Background: Linkage of aged care and hospitalisation data provides valuable information on patterns of health service utilisation among aged care service recipients. Many aged care datasets in Australia contain a Statistical Linkage Key (SLK-581) instead of full personal identifiers. We linked hospital and death records using a full probabilistic strategy, the SLK-581, and three combined strategies; and compared results for each strategy.

Methods: Linkage of Admitted Patient Data for 2000-01 to 2008-09 and Registry of Births, Deaths and Marriages death registration data for 2008-09 for New South Wales, Australia, was carried out using probabilistic methods and compared to links created using four strategies incorporating a SLK-581. The Basic SLK-581 strategy used the SLK-581 alone.

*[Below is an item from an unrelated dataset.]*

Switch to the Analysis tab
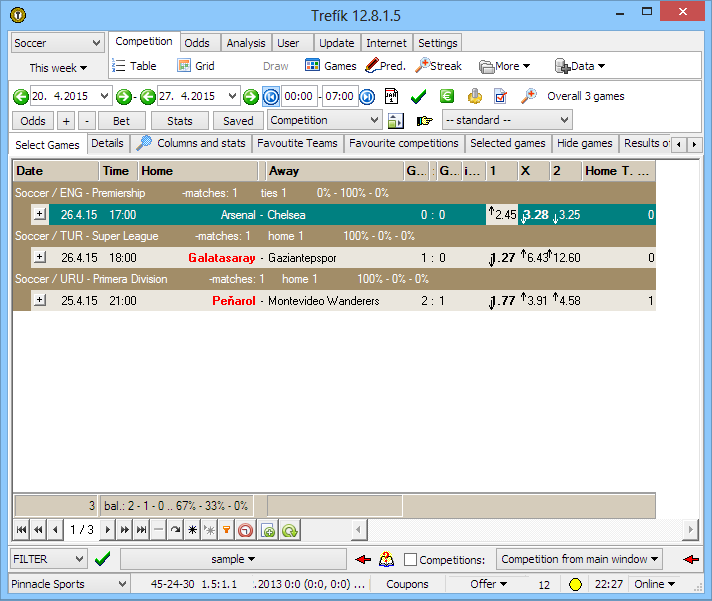 tap(246, 43)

The Most Recent SLK-581, Most Frequent SLK-581, and Any Match SLK-581 strategies leveraged probabilistic links between hospital records drawn from the Centre for Health Record Linkage Master Linkage Key. Rates of hospitalisations among people who died were calculated for each strategy and a range of health conditions.

Results: Compared to full probabilistic linkage, the basic SLK-581 strategy produced substantial rates of missed links that increased over the study period and produced underestimates of hospitalisation rates that varied by health condition. The Most Recent SLK-581, Most Frequent SLK-581, and Any Match SLK-581 strategies resulted in substantially lower rates of underestimation than the Basic SLK-581. The Any Match SLK-581 strategy gave results closest to full probabilistic linkage.

Conclusions: Hospitalisation rates prior to death are substantially underestimated by linkage using a SLK-581 alone. Linkage rates can be increased by combining deterministic methods with probabilistically created links across hospital records.